I am running KDE Konsole on Linux to access a local shell.
Of course, I typed
>
(format t "hello~%")
>
but we end up seeing
>
(f(format t "hello~%")
My terminal window shows:
* (format t "hello~%")
hello
NIL
If I type
>
(write-string "hello")
>
we end up with
>
* (w(write-string "hello")
hello
"hello"
My terminal window shows:
* (write-string "hello")
hello
"hello"
Most likely suspect: Windows is the weakest link.
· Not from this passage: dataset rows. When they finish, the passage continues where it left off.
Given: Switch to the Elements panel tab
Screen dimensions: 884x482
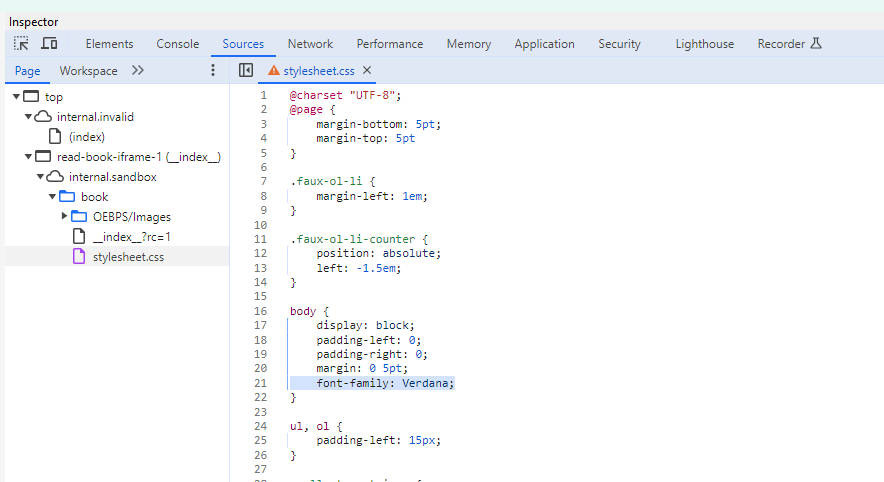Looking at the screenshot, I should [109, 44].
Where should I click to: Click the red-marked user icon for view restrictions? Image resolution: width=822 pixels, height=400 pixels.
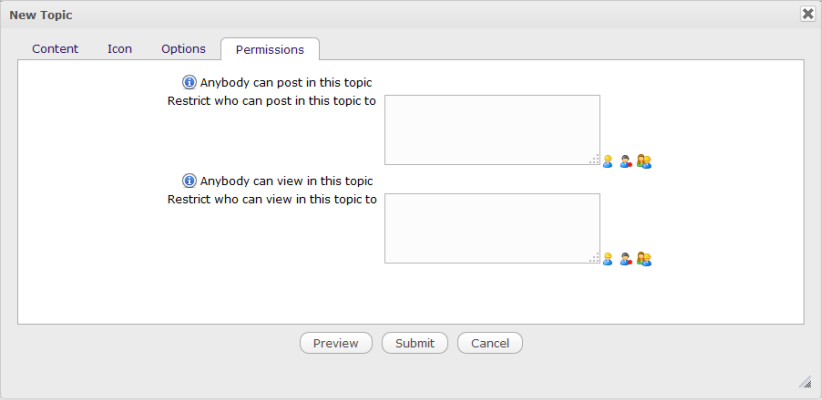[626, 259]
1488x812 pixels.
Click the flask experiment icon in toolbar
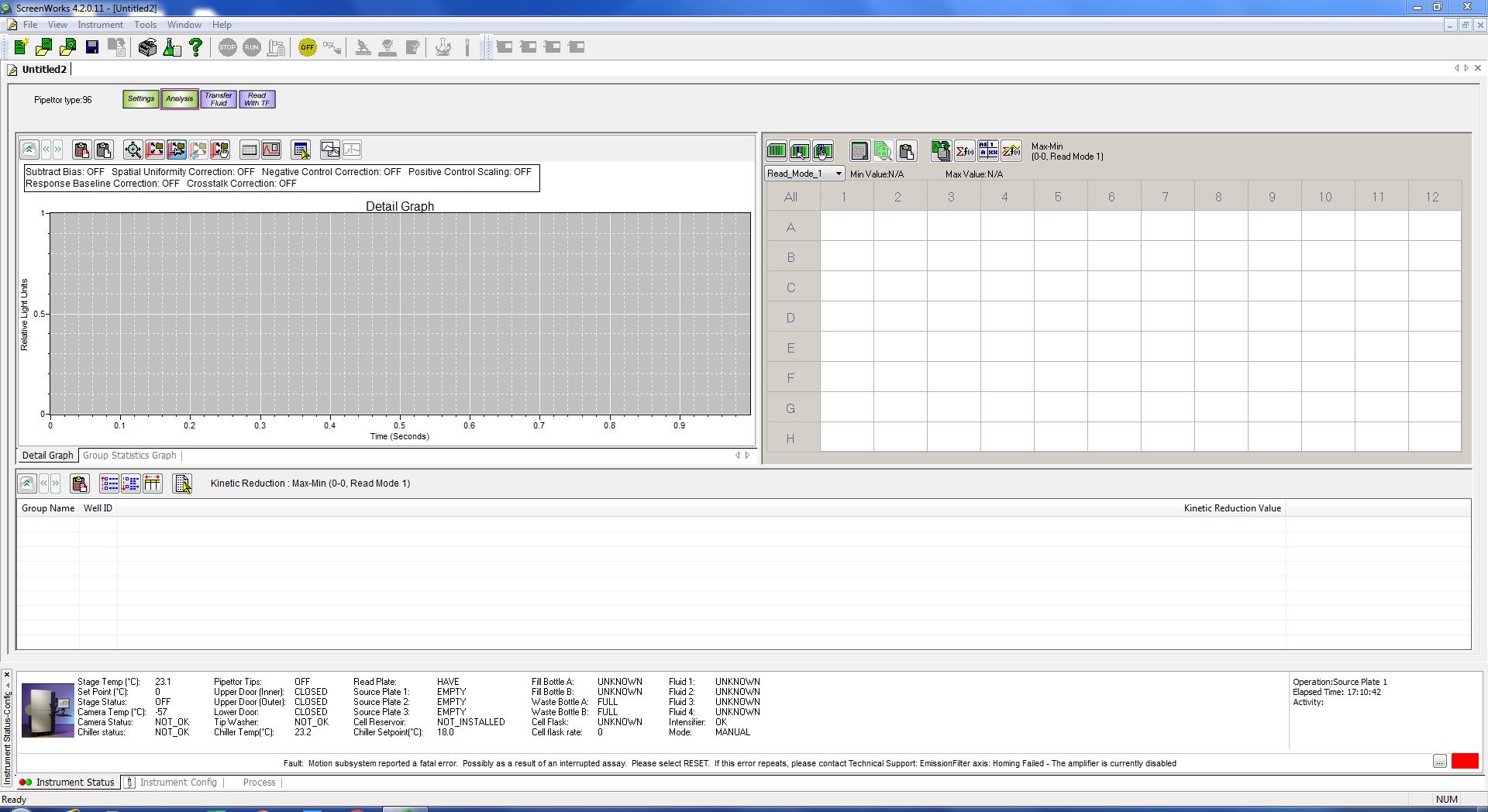[x=172, y=48]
This is the easiest thing I could wire up as a simulation
for those at home. Since I don't know a thing about LISP,
I can't very well address that part of the problem.
[Picture]
https://i.postimg.cc/9FVtm0S5/putty-ssh-session-overview.gifThe $TERM declaration and the color capability,
don't exactly match in my copy of PuTTY. The distortion
seen by the OP does not look like wrongly emitted
color codes, which could make more of a mess.
PuTTY is not declaring "xterm-256color" as the term type.